The (1) solution of a math problem. It is mainly a simple or unusual answer to a challenging topic (including multiple answers to a topic). For example, the thinking questions at the back of the book, the Olympic math questions, the wisdom questions assigned by teachers or parents, the challenges in math publications, and the problems I usually encounter in doing problems. By solving these problems, students not only develop their thinking, but also experience a strong sense of accomplishment, which will be a great motivation for his future mathematics study.
(2) Analyze realistic problems from a mathematical perspective. It mainly means that students observe, calculate and analyze practical problems from a mathematical perspective and get a rational thinking. For example, a student wrote: If everyone saves 1 gram of water every day,1.300 million people in China can save1.3000 tons of water every day, sending out the feeling that "if everyone saves a drop of water, the desert can become an oasis"! Some students wrote: If everyone who goes to the bank to deposit money can donate 1 cent for the "Hope Project" every time, how many poor students can realize their dream of going to school with the money donated by so many savings points across the country! Students can think about social significance through mathematical calculation from these angles, and its value can far exceed the mathematical research itself.

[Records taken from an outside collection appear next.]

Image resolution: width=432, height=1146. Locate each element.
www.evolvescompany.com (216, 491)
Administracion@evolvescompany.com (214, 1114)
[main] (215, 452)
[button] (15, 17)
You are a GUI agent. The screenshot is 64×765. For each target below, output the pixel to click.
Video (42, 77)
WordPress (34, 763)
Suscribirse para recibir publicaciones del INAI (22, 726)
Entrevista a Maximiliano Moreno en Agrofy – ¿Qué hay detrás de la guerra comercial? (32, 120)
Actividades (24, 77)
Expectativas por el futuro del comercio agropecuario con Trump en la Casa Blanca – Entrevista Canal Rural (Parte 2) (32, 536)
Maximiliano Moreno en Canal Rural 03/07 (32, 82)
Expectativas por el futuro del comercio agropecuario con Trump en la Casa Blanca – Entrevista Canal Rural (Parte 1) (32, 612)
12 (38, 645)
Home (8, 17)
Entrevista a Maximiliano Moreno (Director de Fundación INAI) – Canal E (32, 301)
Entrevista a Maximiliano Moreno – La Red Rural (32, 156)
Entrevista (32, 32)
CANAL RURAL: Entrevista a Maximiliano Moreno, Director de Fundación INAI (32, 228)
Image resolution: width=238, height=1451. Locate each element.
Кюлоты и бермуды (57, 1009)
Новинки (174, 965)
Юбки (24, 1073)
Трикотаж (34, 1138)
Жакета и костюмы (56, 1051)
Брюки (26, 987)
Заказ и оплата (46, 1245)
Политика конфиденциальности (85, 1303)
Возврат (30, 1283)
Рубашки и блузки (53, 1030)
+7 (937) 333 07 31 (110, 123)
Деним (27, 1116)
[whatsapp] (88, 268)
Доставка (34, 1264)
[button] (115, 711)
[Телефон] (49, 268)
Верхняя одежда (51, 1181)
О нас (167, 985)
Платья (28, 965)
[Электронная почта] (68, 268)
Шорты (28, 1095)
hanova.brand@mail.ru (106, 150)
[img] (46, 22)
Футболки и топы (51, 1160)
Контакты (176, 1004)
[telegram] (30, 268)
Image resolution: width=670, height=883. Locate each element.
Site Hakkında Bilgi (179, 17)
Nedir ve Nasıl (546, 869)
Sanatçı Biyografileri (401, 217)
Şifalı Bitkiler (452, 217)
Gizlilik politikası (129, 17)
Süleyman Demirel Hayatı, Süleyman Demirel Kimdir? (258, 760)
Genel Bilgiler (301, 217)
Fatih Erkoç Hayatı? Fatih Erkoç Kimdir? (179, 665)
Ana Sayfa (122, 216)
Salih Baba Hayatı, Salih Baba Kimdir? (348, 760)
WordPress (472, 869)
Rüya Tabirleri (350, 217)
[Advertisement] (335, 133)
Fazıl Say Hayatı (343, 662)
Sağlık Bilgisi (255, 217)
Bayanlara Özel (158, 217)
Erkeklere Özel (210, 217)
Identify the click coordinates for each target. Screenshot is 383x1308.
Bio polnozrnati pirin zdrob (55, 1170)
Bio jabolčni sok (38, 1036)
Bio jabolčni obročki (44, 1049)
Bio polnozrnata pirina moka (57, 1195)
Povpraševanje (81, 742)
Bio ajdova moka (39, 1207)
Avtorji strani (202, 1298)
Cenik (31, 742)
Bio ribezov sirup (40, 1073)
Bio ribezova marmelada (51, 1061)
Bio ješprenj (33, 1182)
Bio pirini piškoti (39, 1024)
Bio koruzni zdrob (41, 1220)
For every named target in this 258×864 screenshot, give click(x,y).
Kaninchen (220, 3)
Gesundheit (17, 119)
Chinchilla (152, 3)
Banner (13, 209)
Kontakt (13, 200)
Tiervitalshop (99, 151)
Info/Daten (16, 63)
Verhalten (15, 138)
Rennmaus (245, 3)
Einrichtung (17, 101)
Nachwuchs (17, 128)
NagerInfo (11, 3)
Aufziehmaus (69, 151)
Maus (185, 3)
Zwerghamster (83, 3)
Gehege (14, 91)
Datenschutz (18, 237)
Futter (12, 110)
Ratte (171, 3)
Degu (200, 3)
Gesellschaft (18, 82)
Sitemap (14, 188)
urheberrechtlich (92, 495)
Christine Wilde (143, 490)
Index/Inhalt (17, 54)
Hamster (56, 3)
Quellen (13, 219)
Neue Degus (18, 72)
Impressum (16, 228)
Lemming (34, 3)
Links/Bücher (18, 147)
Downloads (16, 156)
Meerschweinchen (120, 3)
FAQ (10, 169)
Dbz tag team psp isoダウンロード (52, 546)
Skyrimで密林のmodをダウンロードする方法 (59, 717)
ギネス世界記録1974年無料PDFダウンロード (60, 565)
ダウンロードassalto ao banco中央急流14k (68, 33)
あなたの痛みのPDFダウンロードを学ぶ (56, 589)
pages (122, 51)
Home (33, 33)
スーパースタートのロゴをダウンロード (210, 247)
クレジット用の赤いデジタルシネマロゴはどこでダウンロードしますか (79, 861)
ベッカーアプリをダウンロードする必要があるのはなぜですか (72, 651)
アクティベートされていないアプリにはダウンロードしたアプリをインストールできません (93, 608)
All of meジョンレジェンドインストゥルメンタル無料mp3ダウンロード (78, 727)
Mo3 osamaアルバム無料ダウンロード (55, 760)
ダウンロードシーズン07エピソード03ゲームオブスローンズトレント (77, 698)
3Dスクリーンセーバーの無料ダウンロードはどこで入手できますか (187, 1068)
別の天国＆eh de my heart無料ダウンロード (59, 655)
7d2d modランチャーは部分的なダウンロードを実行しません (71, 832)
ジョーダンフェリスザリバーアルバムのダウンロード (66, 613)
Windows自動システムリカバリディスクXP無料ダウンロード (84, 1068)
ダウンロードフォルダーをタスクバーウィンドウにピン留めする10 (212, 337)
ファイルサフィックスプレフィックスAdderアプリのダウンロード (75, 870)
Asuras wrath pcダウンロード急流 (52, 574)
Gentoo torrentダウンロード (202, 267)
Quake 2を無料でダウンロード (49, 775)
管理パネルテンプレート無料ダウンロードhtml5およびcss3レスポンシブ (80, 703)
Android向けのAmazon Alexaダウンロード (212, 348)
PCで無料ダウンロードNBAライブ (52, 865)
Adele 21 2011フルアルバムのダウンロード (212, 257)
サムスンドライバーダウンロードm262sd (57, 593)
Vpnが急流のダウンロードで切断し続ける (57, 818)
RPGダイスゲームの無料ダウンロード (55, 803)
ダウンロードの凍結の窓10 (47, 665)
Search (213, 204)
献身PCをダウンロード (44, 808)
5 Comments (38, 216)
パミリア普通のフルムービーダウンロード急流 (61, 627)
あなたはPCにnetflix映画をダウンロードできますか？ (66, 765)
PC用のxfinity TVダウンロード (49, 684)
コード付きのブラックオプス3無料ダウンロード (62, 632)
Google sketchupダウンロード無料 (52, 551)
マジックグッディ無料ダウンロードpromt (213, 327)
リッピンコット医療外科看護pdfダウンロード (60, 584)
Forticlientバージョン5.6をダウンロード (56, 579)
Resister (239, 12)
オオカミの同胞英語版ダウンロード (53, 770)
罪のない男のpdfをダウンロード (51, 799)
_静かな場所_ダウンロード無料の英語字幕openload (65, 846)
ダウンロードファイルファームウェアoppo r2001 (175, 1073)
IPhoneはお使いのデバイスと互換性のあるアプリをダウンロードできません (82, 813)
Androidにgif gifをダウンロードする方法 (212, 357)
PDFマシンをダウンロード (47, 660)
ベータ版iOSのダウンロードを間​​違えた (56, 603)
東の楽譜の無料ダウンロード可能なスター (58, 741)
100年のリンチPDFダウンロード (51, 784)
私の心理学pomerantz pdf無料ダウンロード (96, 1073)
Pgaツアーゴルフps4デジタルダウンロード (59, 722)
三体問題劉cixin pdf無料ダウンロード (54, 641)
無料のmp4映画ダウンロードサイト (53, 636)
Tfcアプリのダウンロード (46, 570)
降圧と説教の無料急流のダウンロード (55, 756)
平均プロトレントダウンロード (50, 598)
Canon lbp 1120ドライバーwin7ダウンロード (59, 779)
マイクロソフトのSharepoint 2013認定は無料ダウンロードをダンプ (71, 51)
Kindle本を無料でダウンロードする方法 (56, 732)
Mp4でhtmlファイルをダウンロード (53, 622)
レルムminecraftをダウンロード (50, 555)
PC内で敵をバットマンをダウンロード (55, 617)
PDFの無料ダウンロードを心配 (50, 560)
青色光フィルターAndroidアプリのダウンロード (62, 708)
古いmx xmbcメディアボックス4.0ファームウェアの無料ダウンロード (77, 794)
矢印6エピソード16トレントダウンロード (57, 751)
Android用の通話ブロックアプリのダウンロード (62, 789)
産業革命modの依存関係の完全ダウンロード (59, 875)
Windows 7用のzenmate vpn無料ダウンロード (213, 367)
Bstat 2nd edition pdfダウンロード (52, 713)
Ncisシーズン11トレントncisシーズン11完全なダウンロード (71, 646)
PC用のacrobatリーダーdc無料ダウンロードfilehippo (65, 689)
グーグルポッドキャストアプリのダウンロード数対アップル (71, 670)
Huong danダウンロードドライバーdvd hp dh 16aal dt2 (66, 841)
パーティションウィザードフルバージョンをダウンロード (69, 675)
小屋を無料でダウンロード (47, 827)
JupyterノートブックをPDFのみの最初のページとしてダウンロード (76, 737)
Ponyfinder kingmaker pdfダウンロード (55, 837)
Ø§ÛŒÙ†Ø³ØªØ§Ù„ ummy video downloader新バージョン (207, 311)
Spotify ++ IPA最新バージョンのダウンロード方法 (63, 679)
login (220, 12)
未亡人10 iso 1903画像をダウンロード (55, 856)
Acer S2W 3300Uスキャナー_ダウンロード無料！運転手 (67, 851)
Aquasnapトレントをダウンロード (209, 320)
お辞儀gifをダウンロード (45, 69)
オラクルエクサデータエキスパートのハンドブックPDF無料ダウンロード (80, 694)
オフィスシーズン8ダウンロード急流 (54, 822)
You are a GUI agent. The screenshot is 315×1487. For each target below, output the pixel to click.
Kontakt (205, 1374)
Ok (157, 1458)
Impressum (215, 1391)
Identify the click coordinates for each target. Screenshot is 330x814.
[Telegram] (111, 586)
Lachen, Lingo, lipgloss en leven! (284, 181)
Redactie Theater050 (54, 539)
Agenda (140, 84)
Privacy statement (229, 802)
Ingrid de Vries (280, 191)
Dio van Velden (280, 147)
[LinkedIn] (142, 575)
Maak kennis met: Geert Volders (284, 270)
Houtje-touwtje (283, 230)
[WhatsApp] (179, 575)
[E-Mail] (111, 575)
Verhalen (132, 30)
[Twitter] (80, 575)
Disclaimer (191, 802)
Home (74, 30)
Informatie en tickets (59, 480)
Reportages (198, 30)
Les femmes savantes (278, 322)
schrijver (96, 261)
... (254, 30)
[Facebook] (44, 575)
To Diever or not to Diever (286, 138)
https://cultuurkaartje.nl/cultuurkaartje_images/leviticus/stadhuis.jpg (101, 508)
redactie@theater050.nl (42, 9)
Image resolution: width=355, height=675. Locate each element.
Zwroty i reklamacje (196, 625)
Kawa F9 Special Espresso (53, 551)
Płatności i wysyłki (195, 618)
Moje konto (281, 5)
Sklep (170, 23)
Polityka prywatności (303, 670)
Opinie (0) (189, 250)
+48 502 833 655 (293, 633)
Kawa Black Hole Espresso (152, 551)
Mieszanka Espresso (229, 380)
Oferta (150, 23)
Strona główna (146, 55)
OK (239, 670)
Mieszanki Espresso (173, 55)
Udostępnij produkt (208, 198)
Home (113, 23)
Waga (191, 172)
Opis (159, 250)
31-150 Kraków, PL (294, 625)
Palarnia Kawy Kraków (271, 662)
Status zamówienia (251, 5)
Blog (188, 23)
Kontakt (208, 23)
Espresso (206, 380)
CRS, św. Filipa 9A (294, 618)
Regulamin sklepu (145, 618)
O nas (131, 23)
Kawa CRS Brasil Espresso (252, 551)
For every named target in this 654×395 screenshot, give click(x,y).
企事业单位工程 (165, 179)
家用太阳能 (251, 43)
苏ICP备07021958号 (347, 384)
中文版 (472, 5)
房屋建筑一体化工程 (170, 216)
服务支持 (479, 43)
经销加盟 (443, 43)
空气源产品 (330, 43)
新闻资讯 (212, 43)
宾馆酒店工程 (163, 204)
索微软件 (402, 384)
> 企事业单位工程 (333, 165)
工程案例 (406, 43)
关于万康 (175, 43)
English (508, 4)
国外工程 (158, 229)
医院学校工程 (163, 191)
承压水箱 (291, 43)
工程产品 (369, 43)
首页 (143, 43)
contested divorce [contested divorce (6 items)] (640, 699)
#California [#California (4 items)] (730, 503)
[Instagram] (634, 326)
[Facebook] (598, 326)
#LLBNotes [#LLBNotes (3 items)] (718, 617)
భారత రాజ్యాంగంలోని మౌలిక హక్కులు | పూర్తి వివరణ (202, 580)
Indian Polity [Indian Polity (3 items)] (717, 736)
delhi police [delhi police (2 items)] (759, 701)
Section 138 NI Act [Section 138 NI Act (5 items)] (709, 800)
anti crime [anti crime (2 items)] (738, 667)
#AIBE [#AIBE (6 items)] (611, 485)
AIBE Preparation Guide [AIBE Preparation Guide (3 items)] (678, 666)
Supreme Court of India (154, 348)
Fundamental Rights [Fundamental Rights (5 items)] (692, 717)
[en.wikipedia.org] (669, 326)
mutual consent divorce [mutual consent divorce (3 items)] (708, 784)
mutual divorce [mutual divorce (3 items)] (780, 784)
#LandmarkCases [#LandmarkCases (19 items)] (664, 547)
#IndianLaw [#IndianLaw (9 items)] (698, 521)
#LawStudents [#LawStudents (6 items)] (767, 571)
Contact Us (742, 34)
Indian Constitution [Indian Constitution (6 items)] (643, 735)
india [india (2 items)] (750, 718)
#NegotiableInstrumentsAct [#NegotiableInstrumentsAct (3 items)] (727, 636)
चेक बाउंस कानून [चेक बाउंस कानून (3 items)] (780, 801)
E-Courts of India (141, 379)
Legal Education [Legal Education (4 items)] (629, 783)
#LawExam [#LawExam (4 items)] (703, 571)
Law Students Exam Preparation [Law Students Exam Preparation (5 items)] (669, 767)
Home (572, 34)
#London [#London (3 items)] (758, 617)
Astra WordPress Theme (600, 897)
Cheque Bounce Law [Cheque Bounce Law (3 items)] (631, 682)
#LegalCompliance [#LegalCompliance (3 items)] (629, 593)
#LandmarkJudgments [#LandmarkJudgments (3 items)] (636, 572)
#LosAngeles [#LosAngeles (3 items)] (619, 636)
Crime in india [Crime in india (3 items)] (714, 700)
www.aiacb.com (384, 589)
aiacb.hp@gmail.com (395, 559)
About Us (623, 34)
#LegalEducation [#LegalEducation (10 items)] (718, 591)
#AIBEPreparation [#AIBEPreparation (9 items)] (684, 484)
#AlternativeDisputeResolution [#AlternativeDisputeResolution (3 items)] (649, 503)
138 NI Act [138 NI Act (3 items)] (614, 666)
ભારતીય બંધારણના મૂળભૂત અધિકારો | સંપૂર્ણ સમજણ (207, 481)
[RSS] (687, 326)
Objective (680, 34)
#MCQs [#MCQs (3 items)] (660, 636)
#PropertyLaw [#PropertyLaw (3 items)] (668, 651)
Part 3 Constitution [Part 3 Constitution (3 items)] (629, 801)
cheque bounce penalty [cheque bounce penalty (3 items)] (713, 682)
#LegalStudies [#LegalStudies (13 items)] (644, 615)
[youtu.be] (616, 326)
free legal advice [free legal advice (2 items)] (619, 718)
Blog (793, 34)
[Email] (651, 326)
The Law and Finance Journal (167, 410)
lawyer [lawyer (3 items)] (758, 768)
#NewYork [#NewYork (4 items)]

(3) Mathematical problems in life. It is mainly used to record situations about mathematics that students are interested in and have personal experience in life. There are many topics to write in this kind of math paper. For example, some students wrote why the RMB is only 1 yuan, 2 yuan and 5 yuan, but not 3 yuan, 4 yuan, 6 yuan, 7 yuan, 8 yuan and 9 yuan. For another example, a student wrote that there are 24 stairs on each floor of the building where his family lives, so how many stairs should he climb from 1 floor to the fifth floor? These are ordinary things that students have to experience every day, but once students observe and think about these seemingly ordinary life problems from the perspective of mathematics, they will build a bridge between mathematics and life and feel that there is mathematics everywhere in life.
(4) Math problems in class. Mainly refers to students' own thinking and discovery in the process of classroom mathematics learning. This is very helpful for students to learn mathematics. For example, when a student is learning to draw the height of a triangle, he finds that the book introduces three heights of an acute triangle and a right triangle, while an obtuse triangle only introduces one height. After class, she drew the other two heights of the obtuse triangle through her own thinking and trying. After being affirmed by the teacher, she was overjoyed and quickly wrote a math paper "I found the other two heights of an obtuse triangle".
(5) Problems encountered in mathematical practice. Mainly refers to the students' doubts, inspirations and conclusions in the process of practical activities through their own hands-on practice. For example, a student read a book by himself before the teacher had a practical activity class, touched it with red and blue pencils according to the contents of the book, and explored and verified the law by himself. Afterwards, she wrote an article about her experience and wrote out her thoughts and experiences in the process of hands-on practice, which made her feel very happy.
(6) Mathematical fairy tales. It mainly means that students use their rich imagination to record the mathematical world they see in the form of fairy tales (including mathematical exposition). This is a good integration of Chinese and mathematics. The unique perspective and vivid language description make the teachers feel refreshed.